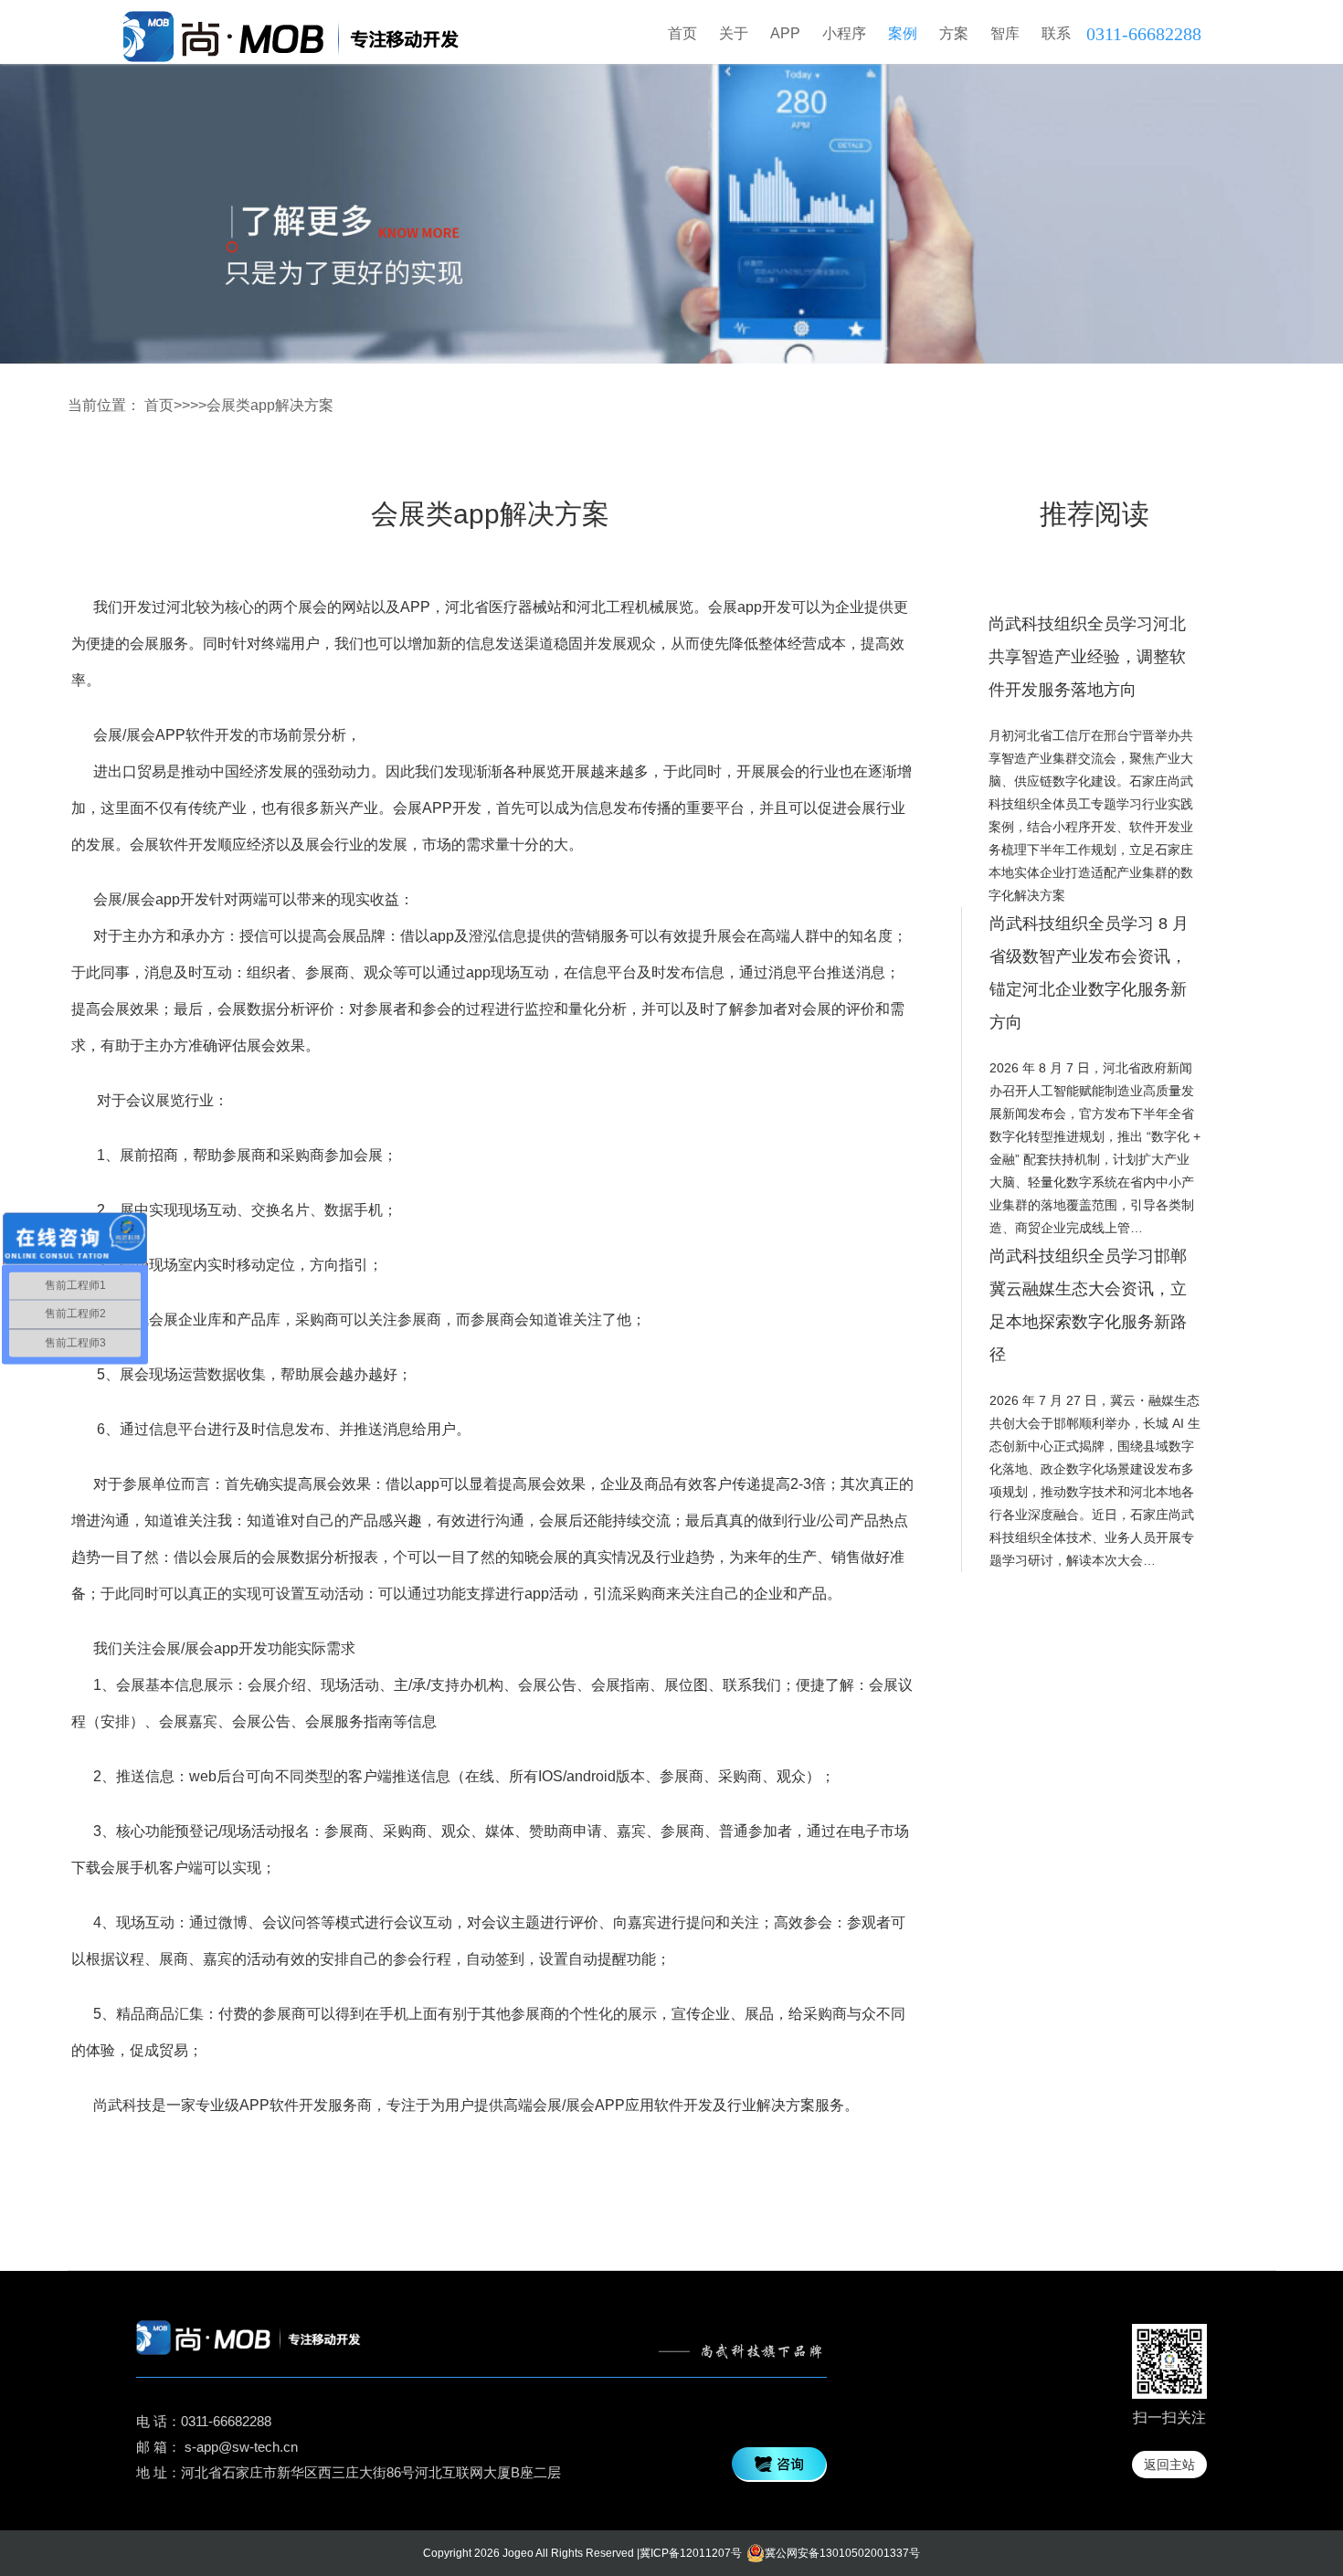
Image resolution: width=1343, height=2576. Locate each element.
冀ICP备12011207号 (691, 2553)
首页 (682, 33)
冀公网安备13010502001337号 (842, 2553)
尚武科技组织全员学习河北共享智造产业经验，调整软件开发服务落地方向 (1087, 657)
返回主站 (1169, 2464)
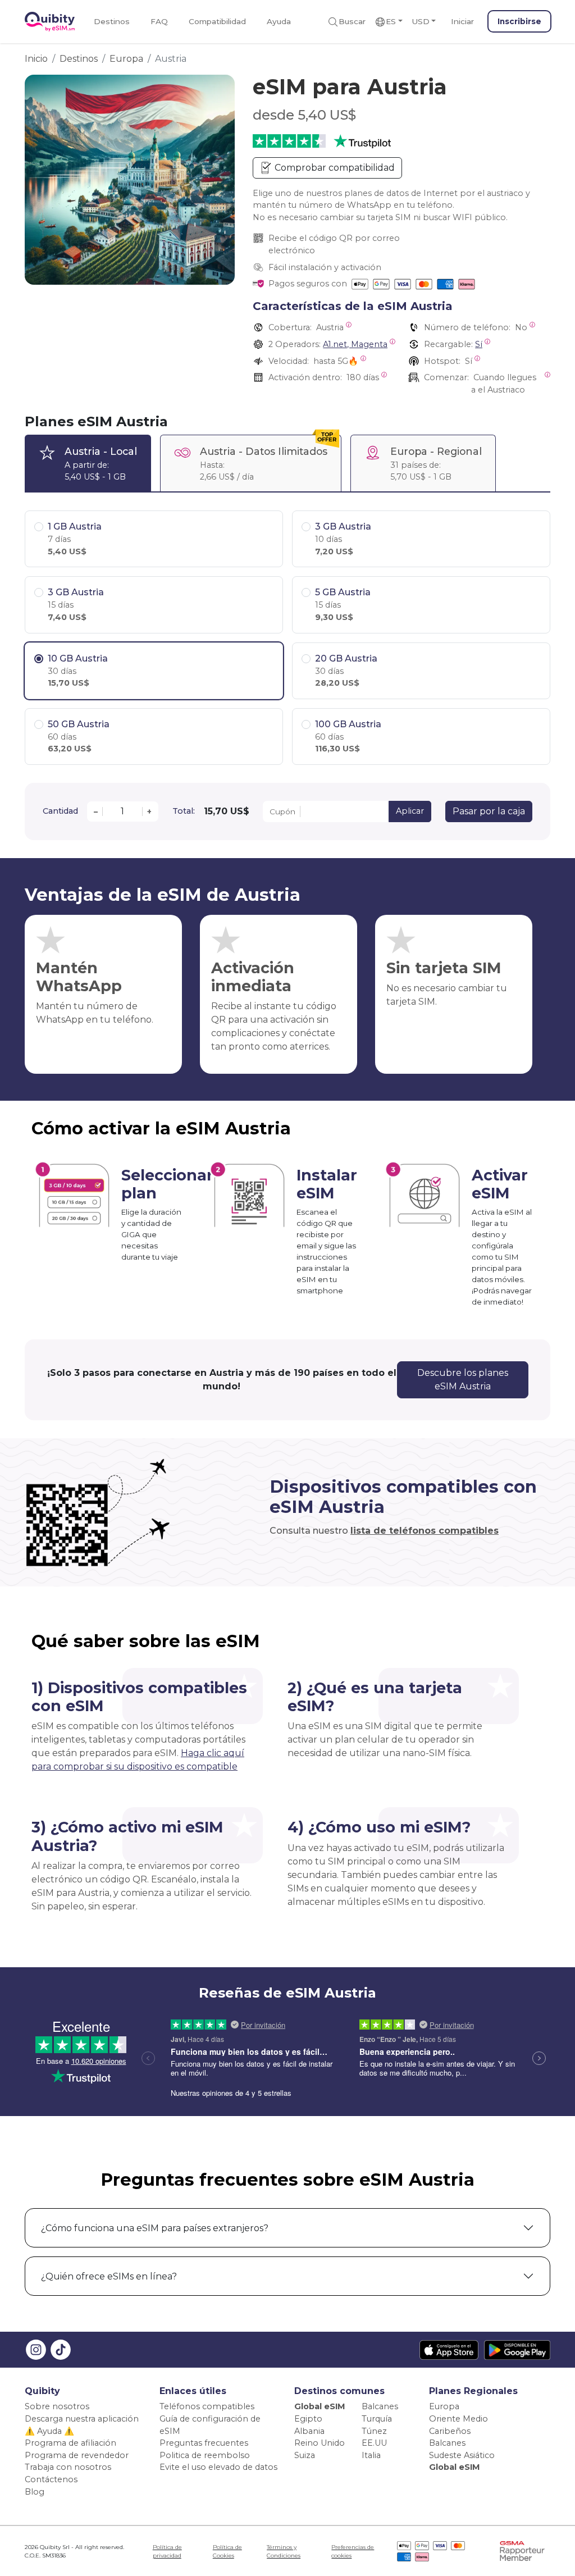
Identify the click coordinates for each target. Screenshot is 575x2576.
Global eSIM (319, 2406)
----------------
Work task:
Without carrying over any picture, retype the records above word for word.

The completed task:
Image resolution: width=1343, height=2576. Locate each element.
冀ICP备12011207号 (691, 2553)
首页 (682, 33)
冀公网安备13010502001337号 (842, 2553)
尚武科技组织全员学习河北共享智造产业经验，调整软件开发服务落地方向 (1087, 657)
返回主站 (1169, 2464)
Identify the click coordinates for each target. Screenshot is 575x2576.
Global eSIM (319, 2406)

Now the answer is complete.